Même si la notion de Frères Combattants est abordée lors du 5ème congrès de 1939, les Frères étaient militairement déjà présents en Palestine durant la grande révolte arabe (1936-1939) sous la forme de groupes armés constitués. Rapidement, la formation des combattants a été prise en charge par d’anciens officiers de l’armée royale ainsi que des membres du service actif. Si des officiers par définition loyalistes ont pu devenir membres ou simples sympathisants de la Confrérie, c’est parce que la population égyptienne à la veille de la IIème guerre mondiale, est imprégnée par la culture et l’idéologie frèriste. Elle s’étend ainsi dans l’ensemble de l’organisation de la société et des institutions, au niveau de l’éducation, de la santé, du religieux jusque dans les rangs de l’armée royale. Par conséquence, il est aussi légitime de penser que le noyau de l’organisation des Officiers Libres fondée en 1949 par Gamal Abdel Nasser a pris sa source au sein de la Confrérie tant au niveau religieux que politique. Certains des officiers de l’organisation comme Anouar el Sadate qui a connu al-Banna dès 1940, ont participé à l’entrainement des combattants.
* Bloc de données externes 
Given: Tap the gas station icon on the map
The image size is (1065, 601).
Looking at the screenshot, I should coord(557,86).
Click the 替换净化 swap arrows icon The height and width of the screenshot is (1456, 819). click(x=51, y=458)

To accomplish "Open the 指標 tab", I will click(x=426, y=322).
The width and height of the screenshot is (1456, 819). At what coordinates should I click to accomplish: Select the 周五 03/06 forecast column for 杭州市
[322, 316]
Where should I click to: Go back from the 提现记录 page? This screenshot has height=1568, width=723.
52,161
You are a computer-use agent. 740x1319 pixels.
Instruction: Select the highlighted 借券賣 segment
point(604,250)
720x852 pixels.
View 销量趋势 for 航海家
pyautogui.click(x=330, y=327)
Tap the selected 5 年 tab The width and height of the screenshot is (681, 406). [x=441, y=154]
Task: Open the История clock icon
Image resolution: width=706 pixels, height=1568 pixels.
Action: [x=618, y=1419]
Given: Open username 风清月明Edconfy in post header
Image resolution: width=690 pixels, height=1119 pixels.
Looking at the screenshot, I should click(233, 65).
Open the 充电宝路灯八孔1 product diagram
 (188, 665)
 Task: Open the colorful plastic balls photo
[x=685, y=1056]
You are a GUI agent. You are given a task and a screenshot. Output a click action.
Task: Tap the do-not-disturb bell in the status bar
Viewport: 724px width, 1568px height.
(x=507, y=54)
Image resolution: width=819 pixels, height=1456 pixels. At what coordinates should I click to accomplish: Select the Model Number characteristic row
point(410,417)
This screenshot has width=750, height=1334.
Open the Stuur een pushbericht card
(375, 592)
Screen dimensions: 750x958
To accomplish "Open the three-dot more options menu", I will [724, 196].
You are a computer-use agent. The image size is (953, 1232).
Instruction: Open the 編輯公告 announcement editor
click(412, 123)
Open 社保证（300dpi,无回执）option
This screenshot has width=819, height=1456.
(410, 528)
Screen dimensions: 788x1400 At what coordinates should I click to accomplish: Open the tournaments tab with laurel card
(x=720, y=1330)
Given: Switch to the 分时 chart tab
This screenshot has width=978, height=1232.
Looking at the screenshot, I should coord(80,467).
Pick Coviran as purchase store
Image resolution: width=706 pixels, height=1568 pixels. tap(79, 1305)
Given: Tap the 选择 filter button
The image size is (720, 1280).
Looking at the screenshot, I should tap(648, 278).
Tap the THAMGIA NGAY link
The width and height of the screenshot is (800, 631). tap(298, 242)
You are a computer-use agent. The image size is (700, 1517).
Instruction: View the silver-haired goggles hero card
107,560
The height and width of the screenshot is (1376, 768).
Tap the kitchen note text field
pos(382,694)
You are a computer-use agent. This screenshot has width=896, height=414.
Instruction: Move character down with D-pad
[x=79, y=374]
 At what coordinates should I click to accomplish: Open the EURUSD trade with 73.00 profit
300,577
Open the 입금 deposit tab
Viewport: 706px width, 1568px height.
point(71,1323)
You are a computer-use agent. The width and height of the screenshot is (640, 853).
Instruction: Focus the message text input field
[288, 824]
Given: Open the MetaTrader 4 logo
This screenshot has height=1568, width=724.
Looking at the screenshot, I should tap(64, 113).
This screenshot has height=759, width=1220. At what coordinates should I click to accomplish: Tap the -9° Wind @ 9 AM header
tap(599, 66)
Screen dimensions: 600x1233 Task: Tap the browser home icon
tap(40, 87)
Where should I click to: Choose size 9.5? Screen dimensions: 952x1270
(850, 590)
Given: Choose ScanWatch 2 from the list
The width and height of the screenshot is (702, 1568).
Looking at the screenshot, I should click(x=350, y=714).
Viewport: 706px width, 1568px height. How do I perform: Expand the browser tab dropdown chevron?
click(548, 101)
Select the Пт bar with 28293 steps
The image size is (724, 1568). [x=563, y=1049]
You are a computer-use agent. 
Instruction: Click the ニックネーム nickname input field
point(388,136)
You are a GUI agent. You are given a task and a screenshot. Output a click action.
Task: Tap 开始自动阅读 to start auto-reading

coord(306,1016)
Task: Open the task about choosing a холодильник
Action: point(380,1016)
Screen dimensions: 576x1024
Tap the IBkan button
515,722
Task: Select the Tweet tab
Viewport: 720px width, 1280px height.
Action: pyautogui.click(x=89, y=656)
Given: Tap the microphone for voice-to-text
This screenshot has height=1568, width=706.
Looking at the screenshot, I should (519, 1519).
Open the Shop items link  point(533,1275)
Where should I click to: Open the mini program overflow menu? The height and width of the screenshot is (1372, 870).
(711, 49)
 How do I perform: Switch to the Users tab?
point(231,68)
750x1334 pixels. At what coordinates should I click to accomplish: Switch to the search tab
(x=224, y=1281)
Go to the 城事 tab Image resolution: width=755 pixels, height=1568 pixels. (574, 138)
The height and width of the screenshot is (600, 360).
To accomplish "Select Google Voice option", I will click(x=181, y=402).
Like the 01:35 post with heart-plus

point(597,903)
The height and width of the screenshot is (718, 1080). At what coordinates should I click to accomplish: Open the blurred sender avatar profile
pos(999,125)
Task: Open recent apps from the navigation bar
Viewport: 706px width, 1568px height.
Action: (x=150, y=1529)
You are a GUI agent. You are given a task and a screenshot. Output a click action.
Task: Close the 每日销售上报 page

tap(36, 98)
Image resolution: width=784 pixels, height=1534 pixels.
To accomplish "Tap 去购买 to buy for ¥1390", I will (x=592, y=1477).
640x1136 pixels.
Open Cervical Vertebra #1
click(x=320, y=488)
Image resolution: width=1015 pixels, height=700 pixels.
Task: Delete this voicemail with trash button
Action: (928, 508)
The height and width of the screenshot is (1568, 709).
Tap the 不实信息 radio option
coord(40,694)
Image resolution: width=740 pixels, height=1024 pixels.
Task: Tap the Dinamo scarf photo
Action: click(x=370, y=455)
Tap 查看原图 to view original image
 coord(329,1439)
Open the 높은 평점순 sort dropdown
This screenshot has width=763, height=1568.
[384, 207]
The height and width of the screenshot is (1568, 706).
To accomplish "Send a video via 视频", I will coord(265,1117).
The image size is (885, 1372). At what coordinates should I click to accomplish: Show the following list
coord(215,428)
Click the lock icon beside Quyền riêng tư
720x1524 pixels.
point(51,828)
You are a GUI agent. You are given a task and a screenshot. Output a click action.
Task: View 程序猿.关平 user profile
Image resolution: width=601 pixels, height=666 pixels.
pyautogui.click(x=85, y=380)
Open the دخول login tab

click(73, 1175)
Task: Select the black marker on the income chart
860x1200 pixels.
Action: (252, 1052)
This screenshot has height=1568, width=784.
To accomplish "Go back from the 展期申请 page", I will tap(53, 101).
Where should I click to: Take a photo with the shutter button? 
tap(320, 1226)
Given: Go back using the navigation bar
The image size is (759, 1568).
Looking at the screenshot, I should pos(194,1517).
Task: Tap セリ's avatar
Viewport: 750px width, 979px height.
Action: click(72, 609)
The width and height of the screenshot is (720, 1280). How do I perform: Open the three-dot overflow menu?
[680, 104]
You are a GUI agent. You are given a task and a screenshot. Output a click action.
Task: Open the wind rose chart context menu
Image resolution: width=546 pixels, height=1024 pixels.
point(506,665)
La proximité des deux organisations, celle des Officiers Libres et de la Confrérie, se concrétise durant la guerre du Canal en 1951 et lors du coup d’État de juillet 1952.
A la veille de la IIème guerre mondiale, forte de 60 000 membres actifs, de groupes armés et d’une position dominante sur l’ensemble de la société, la Confrérie refuse pourtant de se positionner dans le débat démocratique : « Si nous nous tenons à l’écart des partis et des groupes, c’est qu’il y a eu et qu’il y a toujours entre ces groupes de la rivalité, de la bataille, ce qui n’est pas en accord avec la fraternité musulmane. Le message musulman rassemble, il ne divise pas […] Voilà pourquoi nous avons choisi de nous tenir à l’écart de tous, quitte à être privés de nombreux éléments sains jusqu’à ce que le couvercle saute, que l’on comprenne enfin quelques vérités simples, et que l’expérience apprenne à retourner à la bonne orientation, le cœur plein de certitude et de foi »[8].
Ce louvoiement politique qui consiste à vouloir prendre le pouvoir sans être contraint par le jeu politique traditionnel, révèle l’ambiguïté et l’inconstance de la volonté de son fondateur. D’un côté al-Banna se sépare de certains membres favorables à une confrontation violente avec le pouvoir et de l’autre il assiste à l’impossibilité de concrétiser son projet initial dans le jeu électoral. Aux élections de 1943, à la demande du Premier ministre Nahhas, la Confrérie doit retirer ses candidats au profit de ceux du parti nationaliste Wafd et à celles de 1945, ils sont battus même dans les circonscriptions acquises à leur cause.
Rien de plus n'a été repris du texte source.